„Katastrophenschutzgesetz hat Nagelprobe nicht bestanden“

11.03.2022
Thomas Schnelle zur Zeugenvernehmung im Untersuchungsausschuss V

Der Parlamentarische Untersuchungsausschuss zur Aufklärung der Hochwasserkatastrophe (PUA V) hat am heutigen Freitag NRW-Innenminister Herbert Reul als Zeugen vernommen.
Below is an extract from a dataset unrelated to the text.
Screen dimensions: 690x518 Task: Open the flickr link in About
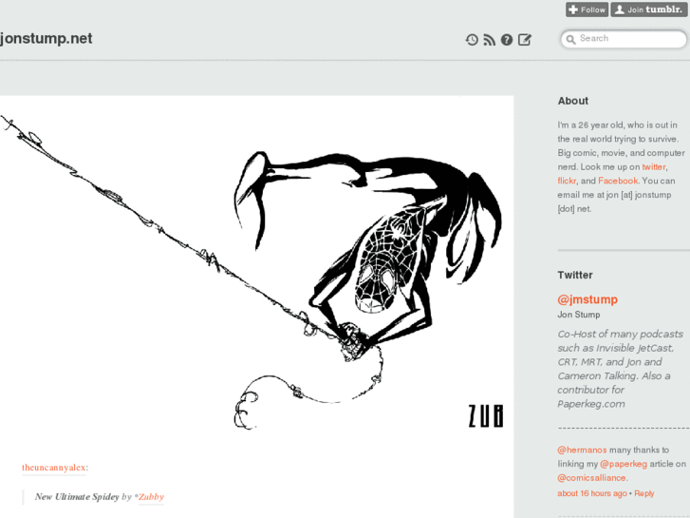click(567, 181)
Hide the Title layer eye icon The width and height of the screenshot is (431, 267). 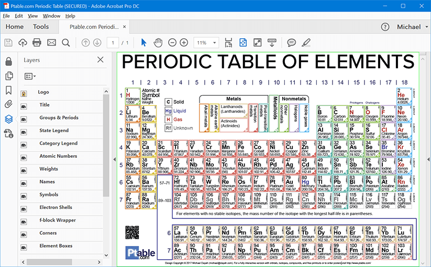(24, 106)
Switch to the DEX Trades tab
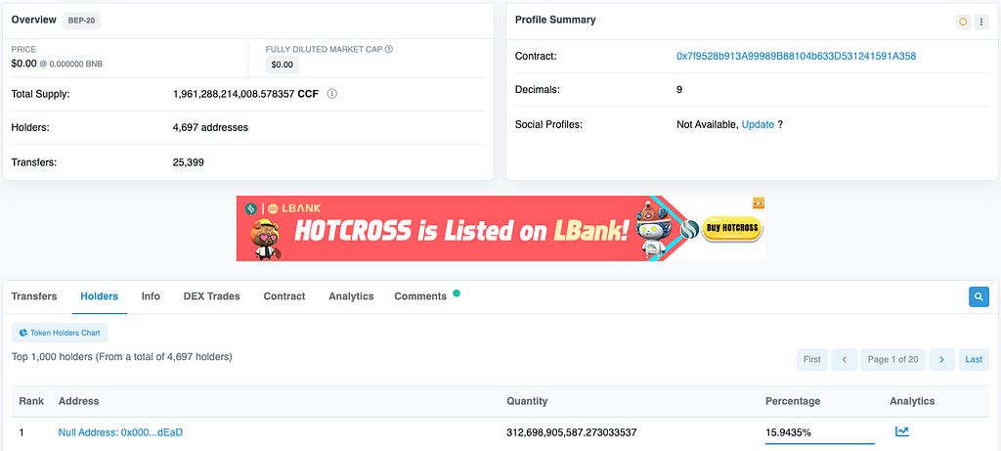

Dazu erklärt unser Sprecher im PUA V, Thomas Schnelle:

„Die Zeugenvernehmung hat viele Erkenntnisse der bisherigen Aufklärung im Untersuchungsausschuss und unsere Ziele für einen besseren Katastrophenschutz in der Zukunft bestätigt. Innenminister Herbert Reul hat umfassend und transparent geschildert, wie er die Flut-Tage erlebt hat. Proaktiv hat er offensichtliche Lücken bei einer Zusammenführung aller Faktoren einer Naturkatastrophe und einer zielgerichteten lokalen Warnung benannt und dargelegt, wie eng die operativen Kompetenzen des Landes gemäß dem 2016 unter der rot-grünen Vorgängerregierung verabschiedeten Gesetzes über den Brandschutz, die Hilfeleistung und den Katastrophenschutz (BHKG) gefasst sind.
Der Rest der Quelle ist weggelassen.